Hannibal noses at his throat, kisses him like a drowning man, does as he is asked.

 

 

“Come with me to the theatre,” says Hannibal, over breakfast. The tonight goes unspoken, and Will shrugs, taking the tea Hannibal passes him with a hand with marks from Hannibal’s boot.

“What is it?” asks Will, because he knows a foregone conclusion when he hears it.

The Bacchae,” says Hannibal, stirring a little milk into his tea, “You know how I adore omophagia. It is one of the greatest themes in literature, if handled by a creator capable of understanding its transcendence.”

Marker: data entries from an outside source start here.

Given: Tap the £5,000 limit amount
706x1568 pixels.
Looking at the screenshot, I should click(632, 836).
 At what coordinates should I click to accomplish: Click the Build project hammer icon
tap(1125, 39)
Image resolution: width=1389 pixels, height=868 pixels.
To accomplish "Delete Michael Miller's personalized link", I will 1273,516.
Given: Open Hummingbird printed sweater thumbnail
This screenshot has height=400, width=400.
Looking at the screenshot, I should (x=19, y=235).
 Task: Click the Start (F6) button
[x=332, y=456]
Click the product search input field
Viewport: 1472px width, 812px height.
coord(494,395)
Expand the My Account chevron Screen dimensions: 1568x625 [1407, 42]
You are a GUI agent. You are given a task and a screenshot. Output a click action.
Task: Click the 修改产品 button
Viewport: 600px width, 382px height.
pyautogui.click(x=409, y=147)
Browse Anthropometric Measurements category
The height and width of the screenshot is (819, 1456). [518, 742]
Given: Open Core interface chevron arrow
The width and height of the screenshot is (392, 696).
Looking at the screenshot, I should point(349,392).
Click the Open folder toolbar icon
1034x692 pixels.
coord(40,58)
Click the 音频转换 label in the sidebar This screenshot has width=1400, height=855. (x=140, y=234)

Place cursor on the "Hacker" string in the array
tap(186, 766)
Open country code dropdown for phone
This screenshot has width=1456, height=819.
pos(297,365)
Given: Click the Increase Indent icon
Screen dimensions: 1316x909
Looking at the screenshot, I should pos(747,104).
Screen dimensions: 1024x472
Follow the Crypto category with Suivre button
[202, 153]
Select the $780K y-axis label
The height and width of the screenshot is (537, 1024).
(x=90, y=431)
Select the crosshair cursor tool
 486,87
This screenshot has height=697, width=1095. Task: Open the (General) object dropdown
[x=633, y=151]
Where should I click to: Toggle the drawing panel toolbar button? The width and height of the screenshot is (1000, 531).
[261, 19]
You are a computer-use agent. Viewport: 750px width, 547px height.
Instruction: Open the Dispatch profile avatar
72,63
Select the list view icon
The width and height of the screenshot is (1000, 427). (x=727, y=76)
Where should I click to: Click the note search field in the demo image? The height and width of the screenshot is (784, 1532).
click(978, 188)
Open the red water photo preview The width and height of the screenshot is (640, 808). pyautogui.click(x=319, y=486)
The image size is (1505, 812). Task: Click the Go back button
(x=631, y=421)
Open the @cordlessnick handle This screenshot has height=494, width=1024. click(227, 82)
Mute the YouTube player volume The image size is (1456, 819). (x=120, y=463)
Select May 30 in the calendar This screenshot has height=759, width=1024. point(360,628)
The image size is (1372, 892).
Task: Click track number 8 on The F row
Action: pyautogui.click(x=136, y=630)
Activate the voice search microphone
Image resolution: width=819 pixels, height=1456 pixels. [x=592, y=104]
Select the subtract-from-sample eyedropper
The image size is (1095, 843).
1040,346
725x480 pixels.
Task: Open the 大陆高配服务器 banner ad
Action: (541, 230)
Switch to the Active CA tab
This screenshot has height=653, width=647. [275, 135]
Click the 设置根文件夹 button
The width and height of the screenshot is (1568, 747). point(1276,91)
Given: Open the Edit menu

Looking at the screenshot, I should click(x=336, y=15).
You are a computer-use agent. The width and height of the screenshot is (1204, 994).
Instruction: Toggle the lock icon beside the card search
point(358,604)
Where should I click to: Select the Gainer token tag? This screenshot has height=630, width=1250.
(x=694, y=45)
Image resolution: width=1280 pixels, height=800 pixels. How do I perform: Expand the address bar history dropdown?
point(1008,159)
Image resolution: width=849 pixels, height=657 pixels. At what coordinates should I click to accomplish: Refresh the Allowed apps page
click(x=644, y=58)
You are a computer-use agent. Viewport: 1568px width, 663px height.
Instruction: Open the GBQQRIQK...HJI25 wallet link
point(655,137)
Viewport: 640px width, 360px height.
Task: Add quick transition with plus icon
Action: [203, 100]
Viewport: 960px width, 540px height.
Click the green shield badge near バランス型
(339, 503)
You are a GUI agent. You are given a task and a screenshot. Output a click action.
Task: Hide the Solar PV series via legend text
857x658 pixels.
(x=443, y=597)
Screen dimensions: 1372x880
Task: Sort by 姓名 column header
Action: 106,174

“I suppose if I must,” says Will, pretending he does not see the smile Hannibal flashes him, indulgent, across the table, “Chess?”

“Now?” says Hannibal, “But chess is so pedestrian. I was rather thinking I ought to teach you Shogi, and then move on to Go.”

“You don’t have to do this,” says Will and he means so many things and his chest is scarsplit and sore and he hurts, he aches and he can’t remember the last time he felt like this, he can’t remember ever feeling like this, but--

--but Hannibal is smiling the smile he only ever wears for Will.

“You only ever had to ask, William,” says Hannibal, gentle and firm and terrifying with it, and, somewhere upstairs, buried beneath Hannibal’s borrowed hoodie and what remains of Will’s jeans, Will’s work cell begins to ring.